(Available data):
:::

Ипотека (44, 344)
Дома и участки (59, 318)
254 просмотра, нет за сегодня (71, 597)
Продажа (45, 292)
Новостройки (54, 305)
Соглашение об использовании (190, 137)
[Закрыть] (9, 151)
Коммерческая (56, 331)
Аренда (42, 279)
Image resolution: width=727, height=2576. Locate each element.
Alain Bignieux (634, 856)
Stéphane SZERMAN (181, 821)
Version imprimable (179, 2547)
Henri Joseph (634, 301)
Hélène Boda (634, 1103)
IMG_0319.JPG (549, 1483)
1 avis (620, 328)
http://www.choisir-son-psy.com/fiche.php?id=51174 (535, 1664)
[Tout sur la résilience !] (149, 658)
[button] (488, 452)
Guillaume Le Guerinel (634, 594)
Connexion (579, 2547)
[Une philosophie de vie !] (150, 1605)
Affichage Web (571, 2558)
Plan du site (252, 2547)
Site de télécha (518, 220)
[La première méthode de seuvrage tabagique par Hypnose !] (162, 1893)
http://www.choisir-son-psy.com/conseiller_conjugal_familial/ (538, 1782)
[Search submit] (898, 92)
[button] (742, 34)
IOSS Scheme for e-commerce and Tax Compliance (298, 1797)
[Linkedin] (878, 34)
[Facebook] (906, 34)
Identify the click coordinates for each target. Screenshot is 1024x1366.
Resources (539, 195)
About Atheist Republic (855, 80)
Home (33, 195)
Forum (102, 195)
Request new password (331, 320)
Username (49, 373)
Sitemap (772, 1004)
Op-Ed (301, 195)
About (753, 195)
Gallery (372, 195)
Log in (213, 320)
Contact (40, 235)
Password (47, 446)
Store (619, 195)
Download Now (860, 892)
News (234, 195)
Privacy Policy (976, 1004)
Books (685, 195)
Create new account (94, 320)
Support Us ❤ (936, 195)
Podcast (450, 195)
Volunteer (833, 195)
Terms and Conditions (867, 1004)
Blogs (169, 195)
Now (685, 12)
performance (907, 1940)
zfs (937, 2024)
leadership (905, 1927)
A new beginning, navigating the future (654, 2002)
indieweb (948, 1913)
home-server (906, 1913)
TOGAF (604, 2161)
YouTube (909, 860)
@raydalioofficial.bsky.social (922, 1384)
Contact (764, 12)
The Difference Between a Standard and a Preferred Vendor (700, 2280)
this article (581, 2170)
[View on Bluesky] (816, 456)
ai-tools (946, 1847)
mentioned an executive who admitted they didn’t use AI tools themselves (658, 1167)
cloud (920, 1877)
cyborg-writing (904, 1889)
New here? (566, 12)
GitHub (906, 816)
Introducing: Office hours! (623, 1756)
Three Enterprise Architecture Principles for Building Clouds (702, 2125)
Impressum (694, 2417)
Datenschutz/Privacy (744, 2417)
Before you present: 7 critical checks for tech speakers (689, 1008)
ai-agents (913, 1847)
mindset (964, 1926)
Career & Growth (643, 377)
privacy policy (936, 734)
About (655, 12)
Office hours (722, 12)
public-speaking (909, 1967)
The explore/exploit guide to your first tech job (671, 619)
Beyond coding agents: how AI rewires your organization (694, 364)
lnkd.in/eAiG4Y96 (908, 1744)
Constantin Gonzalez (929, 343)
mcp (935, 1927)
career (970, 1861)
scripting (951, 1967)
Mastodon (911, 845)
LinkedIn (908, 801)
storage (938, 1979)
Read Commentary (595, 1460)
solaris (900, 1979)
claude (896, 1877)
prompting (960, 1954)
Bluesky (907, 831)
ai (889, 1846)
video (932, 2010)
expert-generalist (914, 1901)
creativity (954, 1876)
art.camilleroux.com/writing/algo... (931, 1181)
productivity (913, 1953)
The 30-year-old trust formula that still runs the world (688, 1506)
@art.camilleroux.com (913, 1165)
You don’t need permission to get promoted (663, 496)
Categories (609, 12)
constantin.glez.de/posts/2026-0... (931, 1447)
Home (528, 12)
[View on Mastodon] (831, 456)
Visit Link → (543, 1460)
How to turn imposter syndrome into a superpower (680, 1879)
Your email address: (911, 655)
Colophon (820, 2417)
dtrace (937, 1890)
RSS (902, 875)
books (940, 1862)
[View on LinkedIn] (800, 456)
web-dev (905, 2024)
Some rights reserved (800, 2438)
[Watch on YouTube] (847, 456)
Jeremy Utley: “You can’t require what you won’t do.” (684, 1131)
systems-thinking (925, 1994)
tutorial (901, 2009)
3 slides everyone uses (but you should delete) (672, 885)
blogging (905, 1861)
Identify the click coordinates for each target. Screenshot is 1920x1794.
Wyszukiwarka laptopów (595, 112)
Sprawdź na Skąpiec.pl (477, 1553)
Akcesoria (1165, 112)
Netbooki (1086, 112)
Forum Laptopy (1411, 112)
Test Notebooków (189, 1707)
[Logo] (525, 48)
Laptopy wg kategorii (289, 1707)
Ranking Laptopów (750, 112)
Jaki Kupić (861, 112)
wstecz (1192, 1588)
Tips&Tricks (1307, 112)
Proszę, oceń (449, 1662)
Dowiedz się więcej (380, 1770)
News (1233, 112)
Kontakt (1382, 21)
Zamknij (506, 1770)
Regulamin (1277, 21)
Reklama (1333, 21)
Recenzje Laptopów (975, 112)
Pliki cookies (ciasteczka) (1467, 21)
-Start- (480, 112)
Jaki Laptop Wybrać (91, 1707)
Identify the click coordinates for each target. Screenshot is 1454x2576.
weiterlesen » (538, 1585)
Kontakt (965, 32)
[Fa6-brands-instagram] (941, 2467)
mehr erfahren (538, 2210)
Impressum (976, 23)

:::

(Exercise):
All lines with the word "About" are needed; pull them from the entries and copy each.

(Exercise output):
About Atheist Republic (855, 80)
About (753, 195)
About (655, 12)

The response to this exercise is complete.